#### Données ####

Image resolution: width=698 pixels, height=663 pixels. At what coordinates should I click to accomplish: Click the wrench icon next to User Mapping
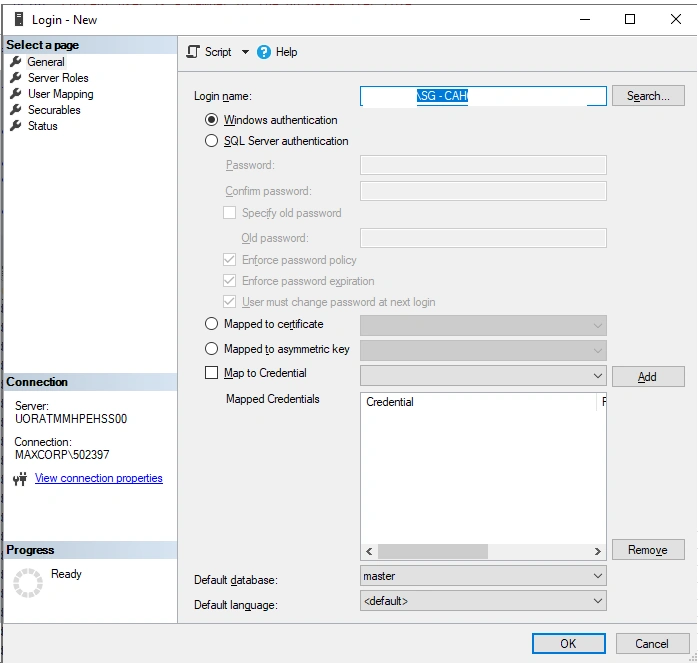tap(16, 94)
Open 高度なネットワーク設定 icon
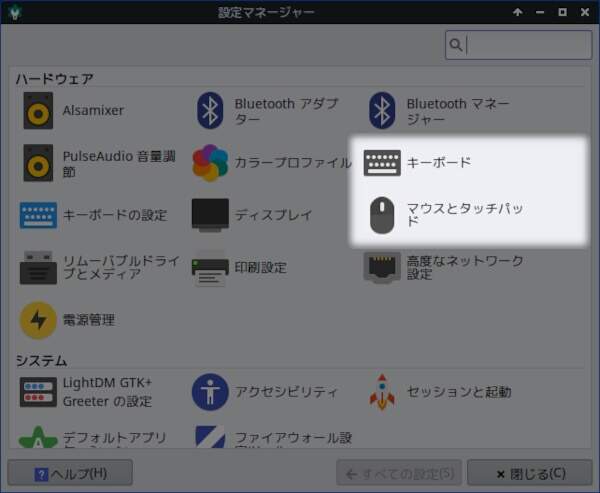Screen dimensions: 600x493 382,267
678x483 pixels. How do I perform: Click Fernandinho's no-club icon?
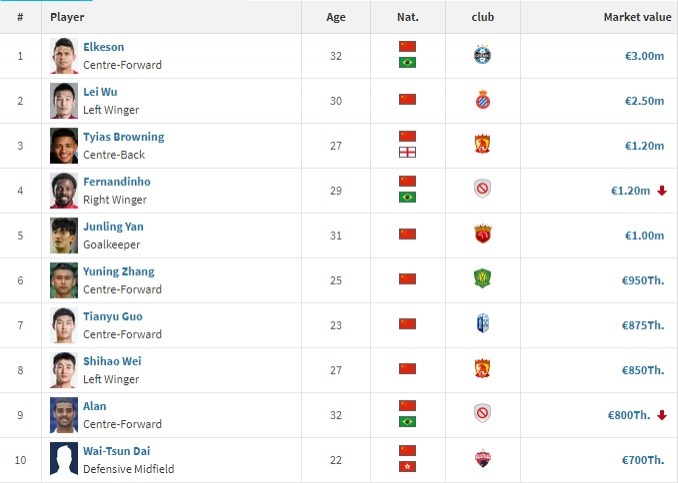[x=482, y=190]
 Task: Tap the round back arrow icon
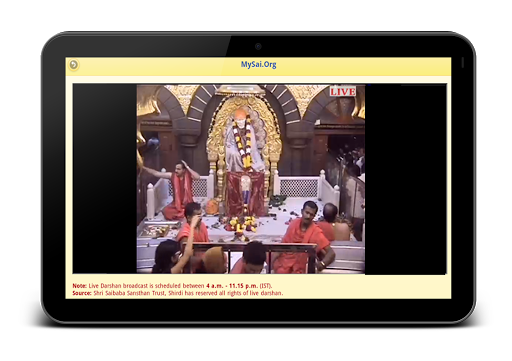click(73, 65)
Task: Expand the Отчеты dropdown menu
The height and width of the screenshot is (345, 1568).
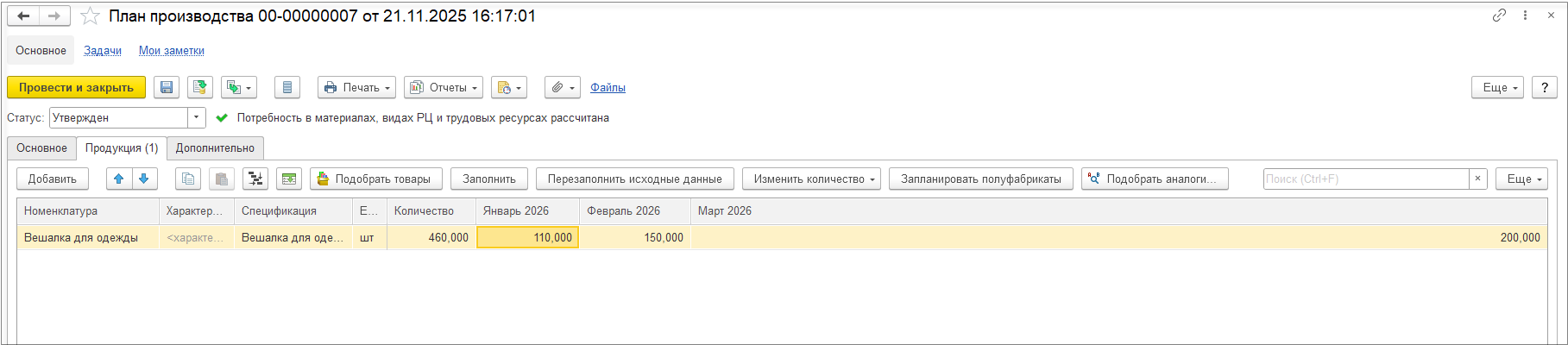Action: coord(443,87)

####

### Énoncé
Recopiez à l'identique chaque ligne de l'ensemble des enregistrements ci-dessus. N'incluez pas les images dans votre réponse.

### Solution
Image resolution: width=698 pixels, height=663 pixels. At what coordinates should I click to accomplish: Click the wrench icon next to User Mapping
tap(16, 94)
Open 高度なネットワーク設定 icon
Screen dimensions: 600x493 382,267
678x483 pixels. How do I perform: Click Fernandinho's no-club icon?
[x=482, y=190]
 Task: Tap the round back arrow icon
click(73, 65)
Task: Expand the Отчеты dropdown menu
The height and width of the screenshot is (345, 1568).
Action: coord(443,87)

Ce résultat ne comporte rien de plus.